The magna carta unironically as it led to locke, mills, and the constitutions of the US and more importantly France aswell as the British parliament.
That text is unironically the reason liberalism reigns supreme in the 21st century.

> political booklets
> fiction shit

Not a book, but these three articles:
>On a Heuristic Viewpoint Concerning the Production and Transformation of Light
>On the Motion of Small Particles Suspended in a Stationary Liquid, as Required by the Molecular Kinetic Theory of Heat
>On the Electrodynamics of Moving Bodies

They were critical to ALL scientific advances of the 20th century. Think back and put yourself in 1905, that's where we all still would be without them.

>If you appear to cath war prisonners, treat them with respect as they were your own soldiers.
Why won't any army do this? It was literally the best thing to do. And don't tell me it didn't work be cause it DID work, sun tzu was a war advisor and help unite the 3 kingdoms almost single-handedly

Faust

>Principia Mathematica
>Magna Carta
>The Illiad

Shakespeare was tremendously influential... For Anglo-Saxon culture.

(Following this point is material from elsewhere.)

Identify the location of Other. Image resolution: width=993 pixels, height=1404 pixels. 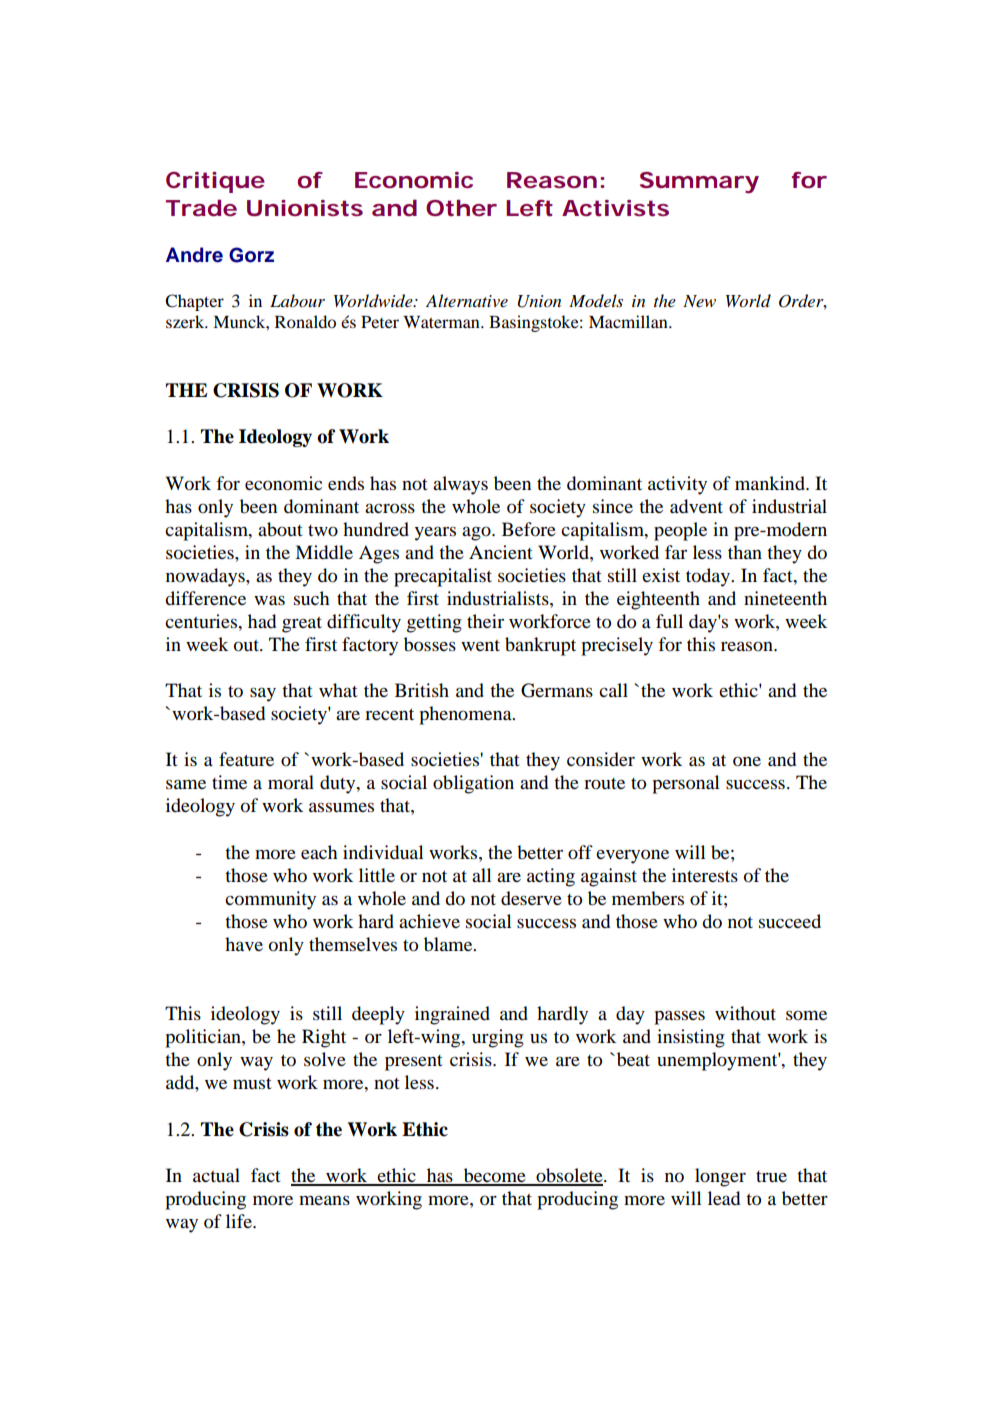
(461, 208).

I would say that Plato's dialogues, or The Republic if you must pick only one of them, have been the most influential texts of all time aside from dedicated religious ones. Plato brought Western thinking to a whole new level and his work has influenced every Western thinker since. Hard to beat that.

>Nikolai
Eastern europe was a mistake

>shakespeare
please.

It's Plato's republic like many have said

The Magna charta is an interesting proposal but the corpus iuris civilis would be the smart one

I really think shakespear is only relevant in the English speaking world. Books like On war, or Art of War or even the magna carta are much more important

Then you're not looking for the most influential books in history, are you.

The protocols of the elders of zion

More like Trana Del Rey. I have a hard time beilieving >she is actually a female.